The hybridization of atomic orbitals of nitrogen in ${\text{NO}}_{\text{2}}^{\text{ + }}$,${\text{NO}}_3^ -$ and ${\text{NH}}_4^ +$ respectively are:
A. ${\text{sp}}$,${\text{s}}{{\text{p}}^2}$and ${\text{s}}{{\text{p}}^{\text{3}}}$
B. ${\text{s}}{{\text{p}}^2}$,${\text{sp}}$and ${\text{s}}{{\text{p}}^{\text{3}}}$
C. ${\text{sp}}$,${\text{s}}{{\text{p}}^{\text{3}}}$and${\text{s}}{{\text{p}}^2}$
D. ${\text{s}}{{\text{p}}^2}$,${\text{s}}{{\text{p}}^{\text{3}}}$and ${\text{sp}}$

Answer 1

We will determine the geometry of the molecules by drawing the Lewis structures. Lewis structure is drawn by arranging the total valence electrons around central and surrounding atoms. The sum number of lone pairs at the central atom and the number of sigma bonds gives the type of hybridization.

Complete answer:
According to the valence bond theory, the orbitals of metals combine to form orbitals of the same energy. These orbitals are known as hybrid orbital. Each ligand donates an electron pair to a hybrid orbital.
Write the Lewis structure as follows:
1. Write the basic structure.
2. Write the central atom around which writes all atoms of the molecule.

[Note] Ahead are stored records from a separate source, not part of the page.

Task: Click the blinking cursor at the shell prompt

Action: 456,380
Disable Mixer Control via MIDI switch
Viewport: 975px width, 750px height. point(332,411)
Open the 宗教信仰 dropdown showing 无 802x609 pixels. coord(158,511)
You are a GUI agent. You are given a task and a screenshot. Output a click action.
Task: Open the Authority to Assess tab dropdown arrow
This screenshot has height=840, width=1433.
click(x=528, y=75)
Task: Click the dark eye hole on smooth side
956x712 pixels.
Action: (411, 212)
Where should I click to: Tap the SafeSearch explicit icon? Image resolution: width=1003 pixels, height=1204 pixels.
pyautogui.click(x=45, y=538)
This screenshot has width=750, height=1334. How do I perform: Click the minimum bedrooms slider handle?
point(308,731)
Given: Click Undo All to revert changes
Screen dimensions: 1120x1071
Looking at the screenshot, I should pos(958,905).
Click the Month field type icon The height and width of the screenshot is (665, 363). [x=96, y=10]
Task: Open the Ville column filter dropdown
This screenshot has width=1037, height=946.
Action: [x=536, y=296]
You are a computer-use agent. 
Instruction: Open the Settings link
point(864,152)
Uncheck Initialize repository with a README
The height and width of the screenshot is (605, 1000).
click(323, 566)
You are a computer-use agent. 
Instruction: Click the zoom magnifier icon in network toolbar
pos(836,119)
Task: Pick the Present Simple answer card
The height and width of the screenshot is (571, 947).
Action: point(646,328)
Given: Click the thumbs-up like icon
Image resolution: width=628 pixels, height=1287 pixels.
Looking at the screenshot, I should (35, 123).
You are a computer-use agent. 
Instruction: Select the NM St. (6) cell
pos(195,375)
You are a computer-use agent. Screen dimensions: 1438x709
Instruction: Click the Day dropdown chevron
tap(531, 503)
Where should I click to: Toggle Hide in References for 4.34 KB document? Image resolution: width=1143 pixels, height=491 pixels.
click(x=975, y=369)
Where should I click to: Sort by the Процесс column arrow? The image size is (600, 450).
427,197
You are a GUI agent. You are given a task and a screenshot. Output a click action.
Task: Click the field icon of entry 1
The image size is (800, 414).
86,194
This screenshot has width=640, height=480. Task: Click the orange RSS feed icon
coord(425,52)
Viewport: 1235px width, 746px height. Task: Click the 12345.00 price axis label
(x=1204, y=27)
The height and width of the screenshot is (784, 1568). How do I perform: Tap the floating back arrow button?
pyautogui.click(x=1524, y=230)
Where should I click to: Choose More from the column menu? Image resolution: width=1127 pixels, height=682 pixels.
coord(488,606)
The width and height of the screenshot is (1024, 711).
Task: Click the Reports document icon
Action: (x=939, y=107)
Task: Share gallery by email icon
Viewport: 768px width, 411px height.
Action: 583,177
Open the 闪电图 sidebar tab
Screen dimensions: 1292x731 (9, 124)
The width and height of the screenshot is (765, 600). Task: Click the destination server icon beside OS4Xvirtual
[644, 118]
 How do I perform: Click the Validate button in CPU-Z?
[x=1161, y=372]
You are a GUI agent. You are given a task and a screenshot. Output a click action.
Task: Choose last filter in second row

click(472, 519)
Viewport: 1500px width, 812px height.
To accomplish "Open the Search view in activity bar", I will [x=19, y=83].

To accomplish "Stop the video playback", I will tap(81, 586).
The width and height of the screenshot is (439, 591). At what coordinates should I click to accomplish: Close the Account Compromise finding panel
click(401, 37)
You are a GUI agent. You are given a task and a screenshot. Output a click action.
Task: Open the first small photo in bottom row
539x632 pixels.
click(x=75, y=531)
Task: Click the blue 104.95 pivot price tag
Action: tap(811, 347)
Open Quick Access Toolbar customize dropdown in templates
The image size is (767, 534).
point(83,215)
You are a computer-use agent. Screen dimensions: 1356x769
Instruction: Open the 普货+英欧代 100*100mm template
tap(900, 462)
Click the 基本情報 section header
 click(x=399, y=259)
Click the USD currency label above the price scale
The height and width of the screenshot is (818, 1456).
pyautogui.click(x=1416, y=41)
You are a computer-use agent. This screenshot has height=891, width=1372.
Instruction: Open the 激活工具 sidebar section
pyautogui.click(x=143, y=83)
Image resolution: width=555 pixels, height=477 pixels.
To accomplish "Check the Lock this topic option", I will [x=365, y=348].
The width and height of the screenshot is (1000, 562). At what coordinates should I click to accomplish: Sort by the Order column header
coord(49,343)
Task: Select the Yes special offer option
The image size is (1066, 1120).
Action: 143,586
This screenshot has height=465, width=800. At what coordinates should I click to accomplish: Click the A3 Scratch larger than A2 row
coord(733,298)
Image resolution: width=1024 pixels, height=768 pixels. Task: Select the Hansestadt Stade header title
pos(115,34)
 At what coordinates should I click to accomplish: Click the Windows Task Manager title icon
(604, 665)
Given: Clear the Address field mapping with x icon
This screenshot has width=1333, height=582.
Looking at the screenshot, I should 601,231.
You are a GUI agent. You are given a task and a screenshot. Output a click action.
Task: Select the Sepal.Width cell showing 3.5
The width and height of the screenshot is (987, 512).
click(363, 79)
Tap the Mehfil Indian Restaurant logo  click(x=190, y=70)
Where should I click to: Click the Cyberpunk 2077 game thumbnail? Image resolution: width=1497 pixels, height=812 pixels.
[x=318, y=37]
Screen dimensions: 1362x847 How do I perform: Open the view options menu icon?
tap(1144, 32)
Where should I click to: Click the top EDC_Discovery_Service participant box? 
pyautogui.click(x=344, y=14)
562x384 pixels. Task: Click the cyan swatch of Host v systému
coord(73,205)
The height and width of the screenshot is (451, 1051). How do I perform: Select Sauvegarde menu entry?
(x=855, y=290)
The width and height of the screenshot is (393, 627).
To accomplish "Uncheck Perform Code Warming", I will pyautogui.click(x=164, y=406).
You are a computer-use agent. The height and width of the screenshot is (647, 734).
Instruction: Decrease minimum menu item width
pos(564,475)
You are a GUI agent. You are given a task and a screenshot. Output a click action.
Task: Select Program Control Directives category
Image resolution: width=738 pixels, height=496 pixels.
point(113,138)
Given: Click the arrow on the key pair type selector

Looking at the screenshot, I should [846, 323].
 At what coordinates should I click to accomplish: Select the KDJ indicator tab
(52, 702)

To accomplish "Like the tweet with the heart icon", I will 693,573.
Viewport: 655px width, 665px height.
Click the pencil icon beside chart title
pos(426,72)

The least electronegative atom is the central atom.
3. Count total valence electrons.
4. Two electrons are used in the formation of a bond.
5. Count the total electron used in bond formation.
6. Subtracts the electrons used in bond formation from the total valence electrons.
7. Arrange the remaining electrons around each atom to complete the octet.
8. Based on the number of electron pairs the hybridization and shape is determined.

No. of electron pair around central atom	Hybridisation
2	$sp$
3	$sp^2$
4	$sp^3$

The Lewis structure of ${\text{NO}}_{\text{2}}^{\text{ + }}$is as follows:
Total valence electrons are as follows:
$= \,\left( {5 \times 1} \right) + \left( {6 \times 2} \right) - 1$
$= \,16$

The number of sigma bonds of central atom nitrogen is two so, the hybridization of ${\text{NO}}_{\text{2}}^{\text{ + }}$ is ${\text{sp}}$.
The Lewis structure of ${\text{NO}}_3^ -$is as follows:
Total valence electrons are as follows:
$= \,\left( {5 \times 1} \right) + \left( {6 \times 3} \right) + 1$
$= \,24$

The number of sigma bonds of central atom nitrogen is three so, the hybridization of ${\text{NO}}_3^ -$ is ${\text{s}}{{\text{p}}^2}$.
The Lewis structure of ${\text{NH}}_4^ +$ is as follows:
Total valence electrons are as follows:
$= \,\left( {5 \times 1} \right) + \left( {1 \times 4} \right) - 1$
$= \,8$

The number of sigma bonds of central atom nitrogen is three so, the hybridization of ${\text{NH}}_4^ +$ is ${\text{s}}{{\text{p}}^3}$.

**Therefore, option (A) ${\text{sp}}$,${\text{s}}{{\text{p}}^2}$ and ${\text{s}}{{\text{p}}^{\text{3}}}$, is correct.

Note:**
Valence electrons of nitrogen atoms are five, oxygen is six and hydrogen is one. Pi bonds do not include in the counting of electron pairs around the central atom. The number of hybrid orbitals depends upon the number of sigma bonds. During counting the valence electrons, one is subtracted for each positive charge because a positive charge means an electron is lost. One is added for each negative charge because a negative charge means an electron is gained.